Friday, October 7, 2011

Elshtain - Augustine and the Limits of Politics

 Elshtain, Jean Bethke. Augustine and the Limits of Politics. Notre Dame, Ind: University of Notre Dame Press, 1995.

Well, I've finally given out this blog to my fellow grads. Why not keep updating it with crummy, lazy reviews?

Read For - ELQ's seminar on The Self

Argument
Elshtain and Augustine...sittin' in a tree... Each chapter takes on a different element of Augustine:

Chapter 2: The Earthly City and Its Discontents: An analysis of Augustine's thoughts on social institutions: politics, the city, the family/household, and marriage.
Chapter 3: Against the Pridefulness of Philosophy: "...pride that turns on the presumption that we are the sole and only ground of our own being...[is] the name Augustine gives to a particular form of corruption and human deformation." (50) Augustine understands humans in relation to each other as he grapples with how we can gain knowledge of the mind, self, world, and God. Science is no threat to Augustine: "Whatever can be explained [by natural science] let it be so." (57)
Chapter 4: Augustine's Evil, Arendt's Eichmann: My favorite chapter. "There is, Arendt concludes, a strange interdependence of thoughtlessness and evil." (74) Elshtain discusses Arendt's description of the "banality of evil" in terms of Augustine's rejection of the Manichean theory that evil is a substance all around us that pollutes us and causes us to do evil.(81) (By the same token, neither is God a substance all around us). Rather, Augustine and Arendt agree that this conception of evil displaces guilt; instead, the lesson of the Nazi Eichmann and Nazism in general should be that we all have the free will to do good or evil. Nazism was a horrible political machine, but as powerful as it was, people still had the options to resist, do nothing, or go along. Nature itself cannot be evil, because it was created by God.
Chapter 5: "Our business within this common mortal life": Augustine and a Politics of Limits:
Elshtain reiterates her main themes, returning to social relations touched on in chapter 2. Augustinian love is central to an ideal society, and worth requoting here:
"Love, then, is not expended like money...for when money is received, it is so much gain to the recipient but so much loss to the donor; love, on the other hand, is not only augmented in the man who demands it back from the person he loves, even when he does not receive it, but the person who returns it actually begins to possess it only when he pays it back." (quoted and discussed 89-90)
This echoes Plotinus, "On Love."

Other Quotes
p.66 Dennis Martin quote: “at the heart of ancient Christian theory one finds the theme of limitless gift, even to the point of God suffering death by powerlessness (crucifixion), a concept dramatically and ubiquitously symbolized by the crucifix at a level even the simplest mind could grasp, this might have been particularly significant in a culture in which giving and receiving gifts shaped social, political, and economic dynamics.”

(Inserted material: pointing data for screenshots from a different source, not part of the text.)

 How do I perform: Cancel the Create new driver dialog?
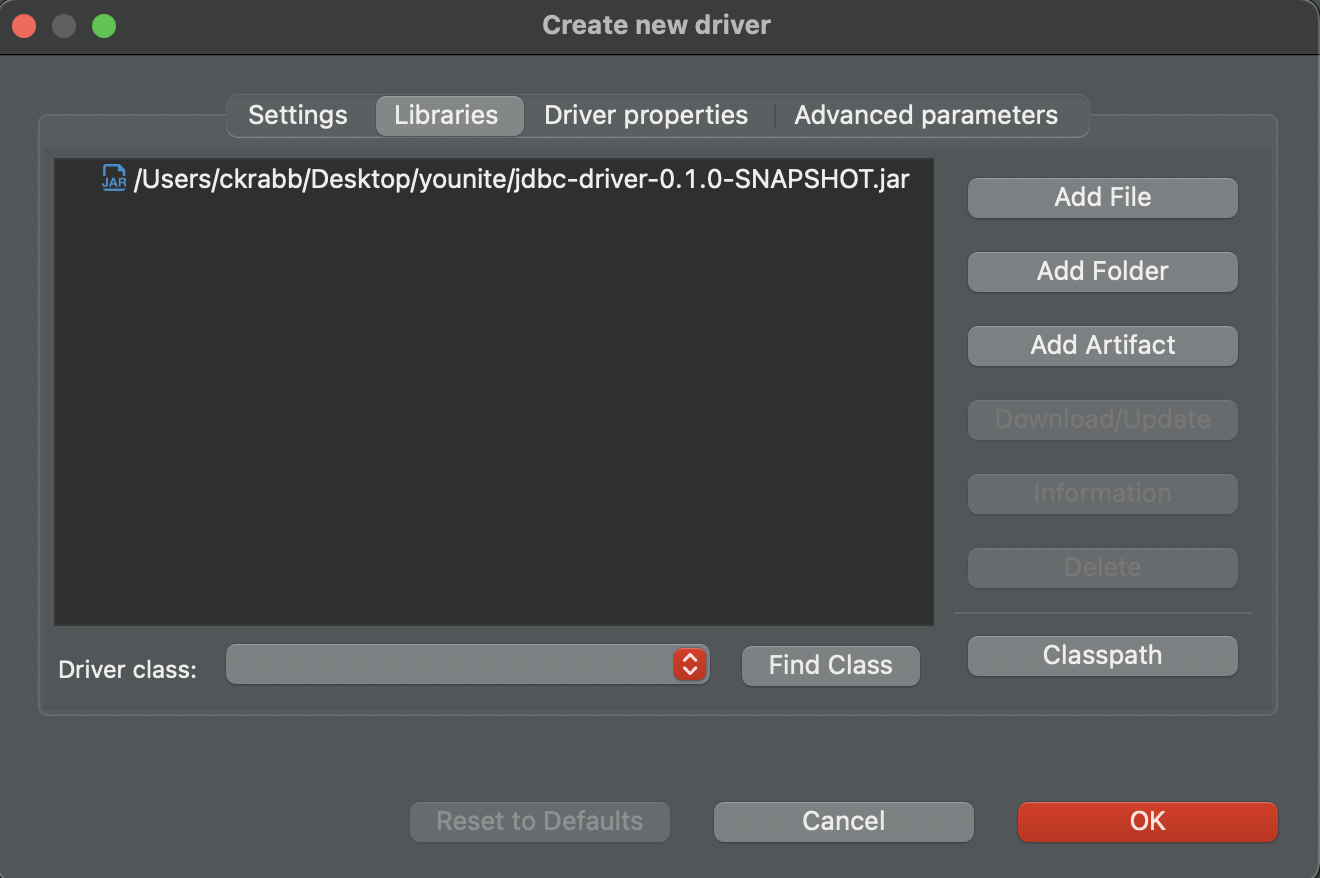click(x=843, y=822)
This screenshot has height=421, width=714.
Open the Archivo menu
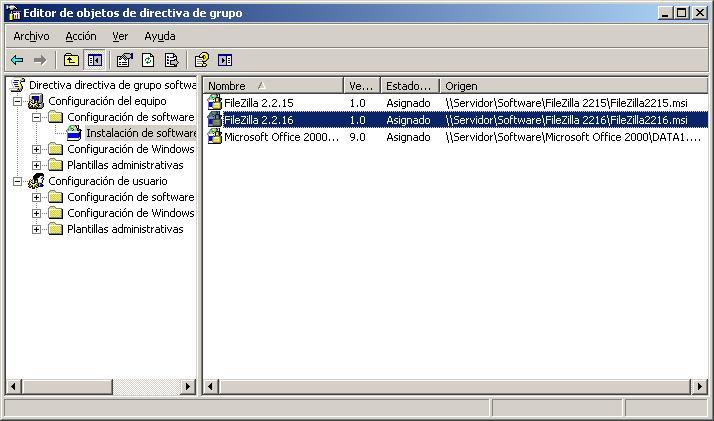pos(31,36)
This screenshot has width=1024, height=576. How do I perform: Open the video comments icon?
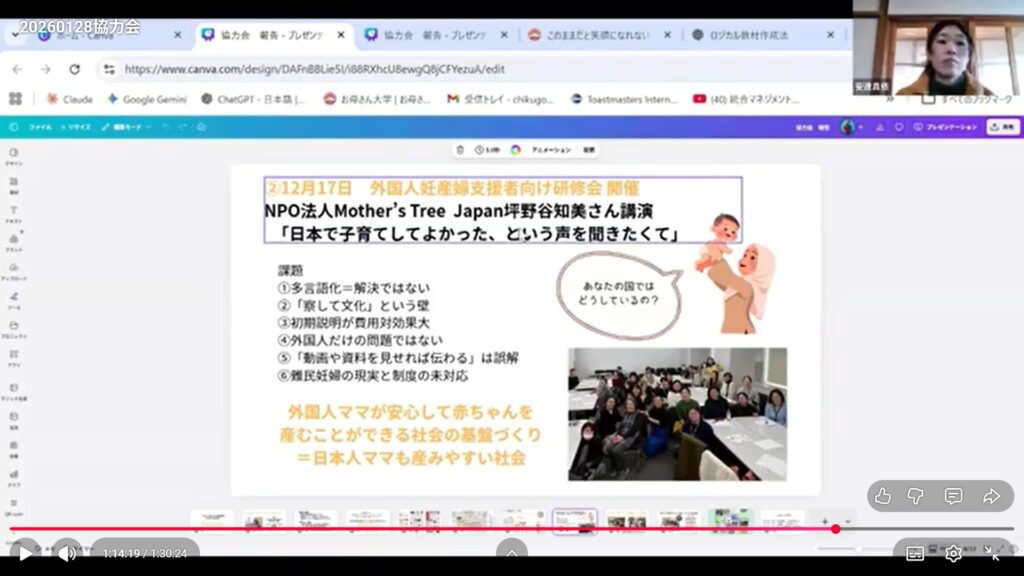[953, 496]
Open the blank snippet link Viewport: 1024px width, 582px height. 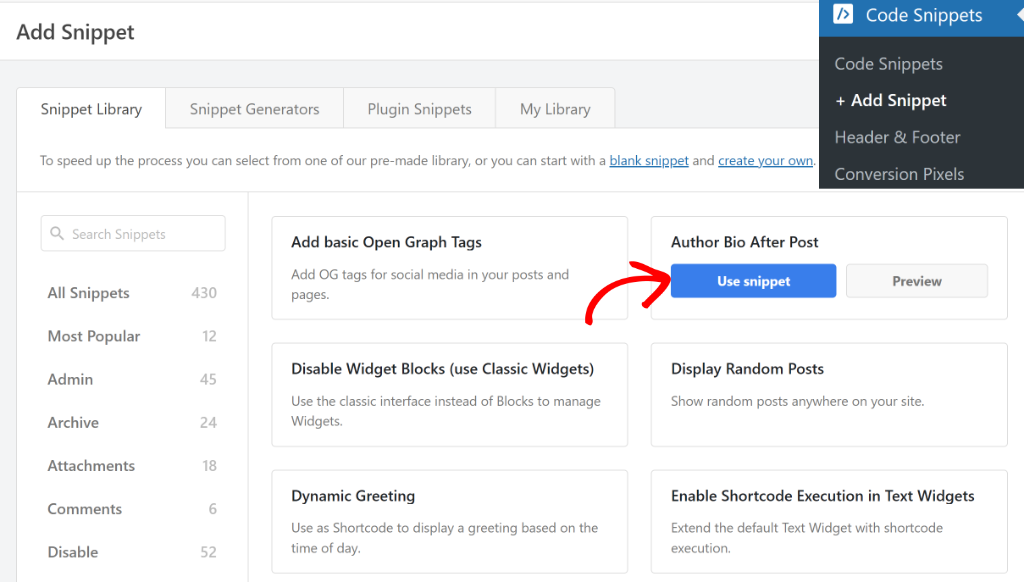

p.97 Love as the tie that binds societies together
"This is where love comes in-love of God and love of neighbor-and this is where justice enters as well. Augustine's alternative definition starts with love. 'A people is the association of a multitude of rational beings united by a common agreement on the objects of their love.' It 'follows that to observe the character of a particular people we must examine the objects of its love.' No single man can create a commonwealth. There is no ur-Founder, no great bringer of order. It begins in ties of fellowship, in households, clans, and tribes, in earthly love and its many discontents. And it begins in an ontology of peace, not war."
Just war: made out of a desire for peace in our own homes.

Connections
I can see why ELQ would assign this. In many ways, it reaches back to Augustine to offer solutions of faith to the problems raised by Phillip Rieff.